[Brief A]:
Pull out everything from "That's one thing" down to "of Native Americans." in the Colin Kippen article, word for word.
[Brief B]:
Write the next part of the Colin Kippen article, picking up right after its last sentence.
[[ Passage for review, beginning ]]
That's one thing Colin Kippen knows for certain. And he's dedicated his professional career to ensuring all people in the U.S. have access to a quality educational experience, advocating in particular for the needs of Native Americans.
He's held many roles—as a prosecutor, a defense attorney, a tribal judge, and policymaker—all of which led to the realization that education is a powerful determinant of social justice. Recently, Kippen learned that he will bring his contributions and perspective to bear on President Obama's Commission on Scholars, a handpicked group charged with recognizing the country's most distinguished high school seniors.
"Education is the key that unlocks many doors along the path to a productive, fulfilling life," says Kippen, the new executive director of the National Indian Education Association (NIEA). "Research shows that a holistic approach to education—one that includes a child's health, safety, and cultural identity—is by far the most effective."
Unfortunately, Kippen says, America's difficult history with its native people is one of identity destruction and forced assimilation. The harmful consequences of this persist today in high incidences of suicide, unemployment, alcoholism, and below-average graduation rates among Indians, Alaska Natives, and Native Hawaiians. In his role at the NIEA—and prior to that, the Native Hawaiian Education Council—Kippen attempts to close these gaps primarily through effective educational programs that foster native ways of knowing and being.
[[ Passage for review, end ]]
[[ Source information, beginning ]]
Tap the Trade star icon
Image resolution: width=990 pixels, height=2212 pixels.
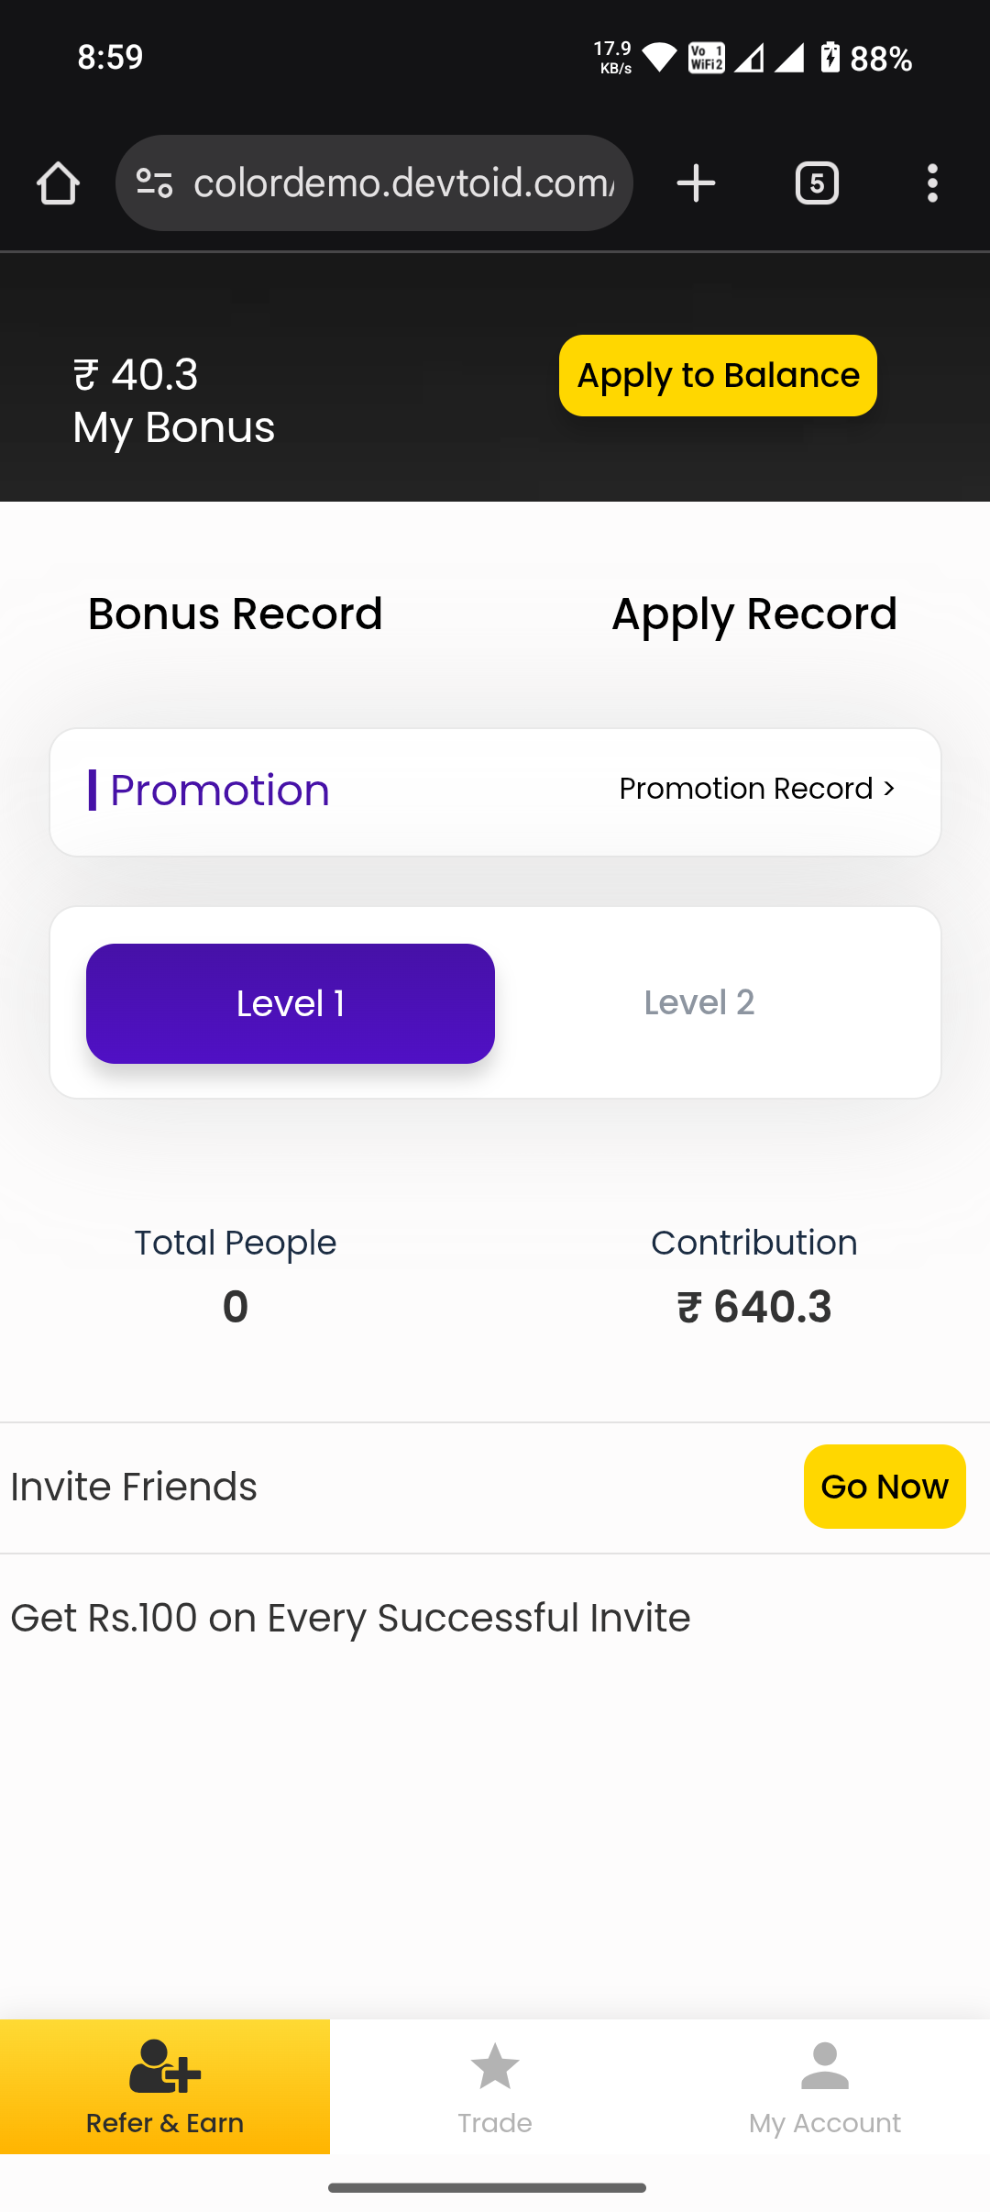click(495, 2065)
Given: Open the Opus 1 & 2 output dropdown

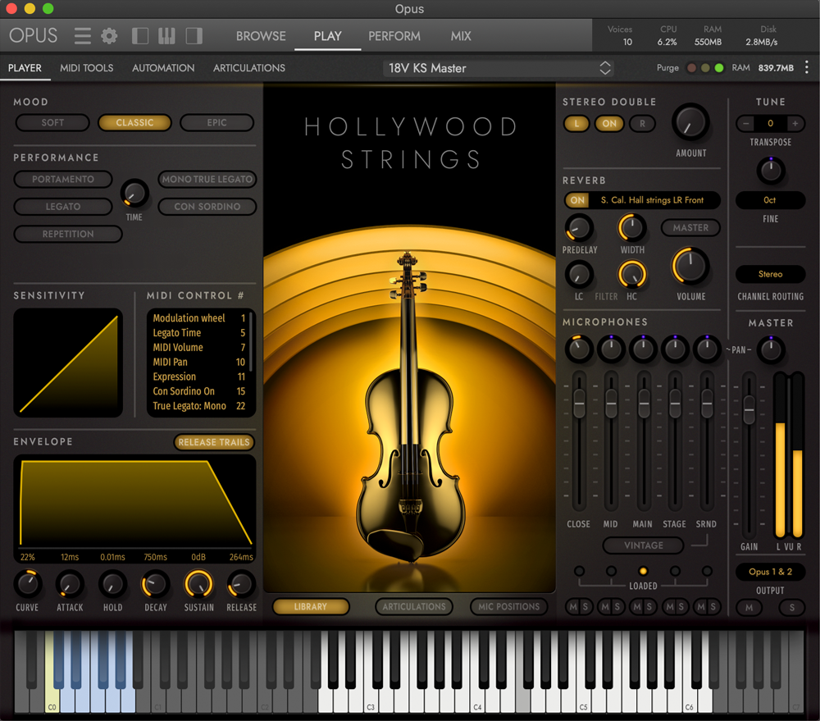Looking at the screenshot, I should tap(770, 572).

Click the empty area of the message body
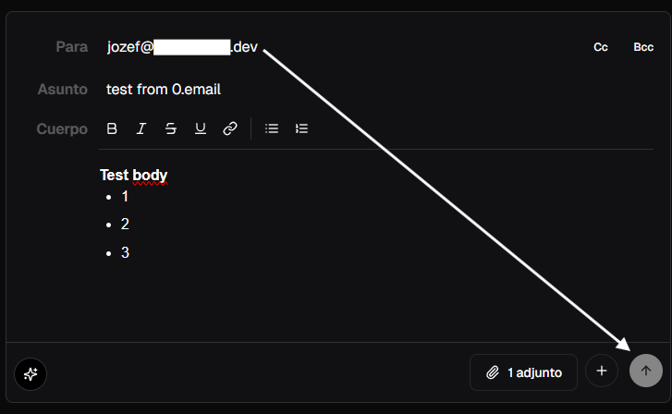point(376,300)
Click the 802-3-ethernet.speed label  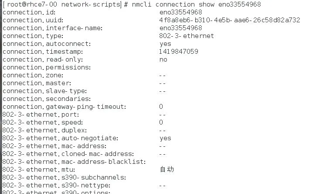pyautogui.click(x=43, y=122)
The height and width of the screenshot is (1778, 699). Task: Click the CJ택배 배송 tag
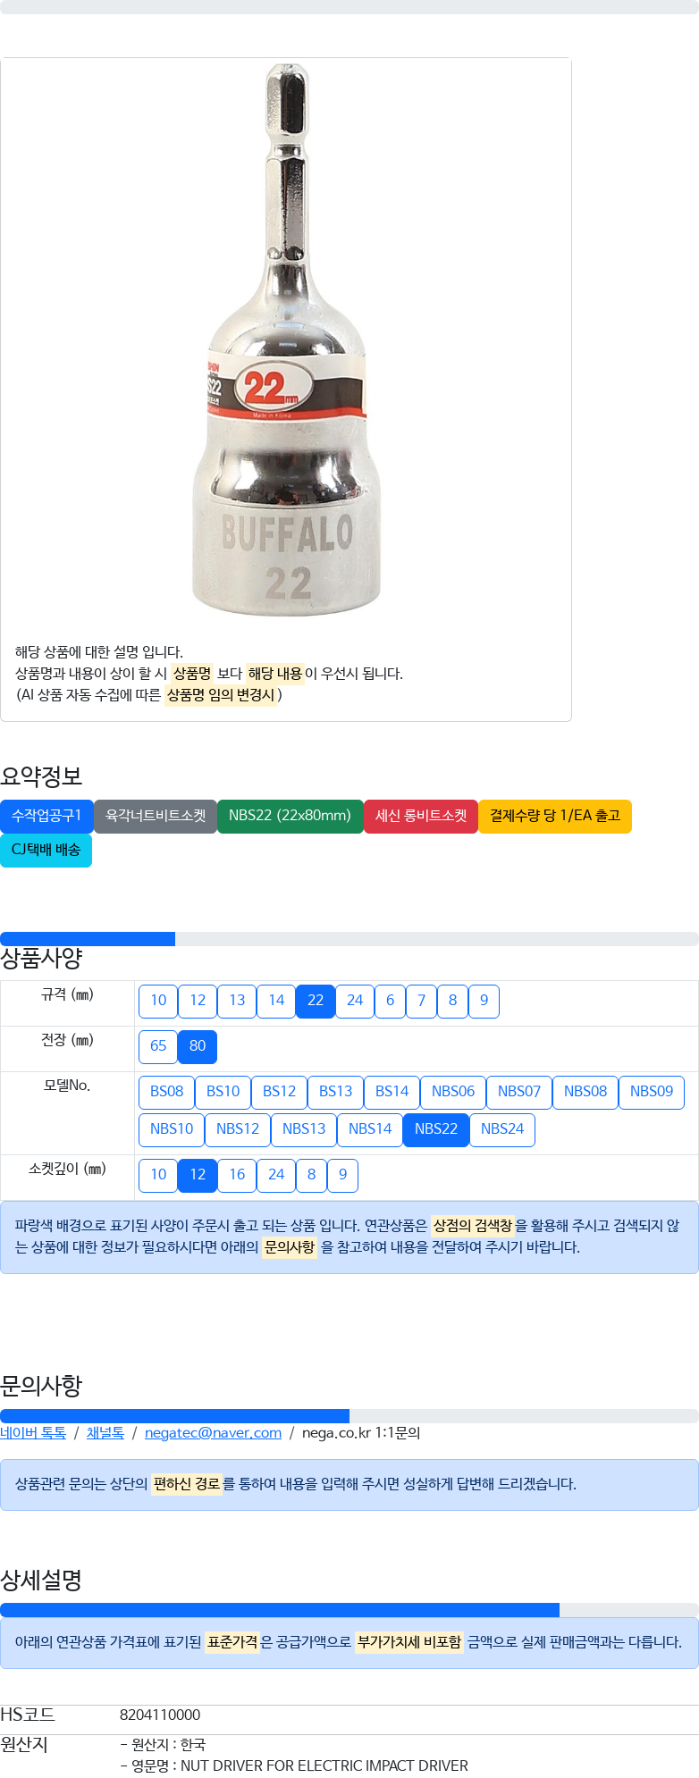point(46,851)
[[ Source information, end ]]
[Result A]:
That's one thing Colin Kippen knows for certain. And he's dedicated his professional career to ensuring all people in the U.S. have access to a quality educational experience, advocating in particular for the needs of Native Americans.

[Result B]:
Kippen is the first Native Hawaiian to serve on the national scholar commission, which includes members from all walks of life, including education, business, public service, law, and medicine. First established in 1964, the Presidential Scholars Program honors young leaders who have demonstrated excellence in academics, the arts, and public service. Commissioners have the difficult duty of selecting 141 scholars from more than 2,700 eligible applicants.
Encouraged by the Obama administration's commitment to the concept of holistic learning, Kippen looks forward to his experience on the commission—as well as federal support for his goals at the NIEA.
"We still have disparities," he says, "but there is hope."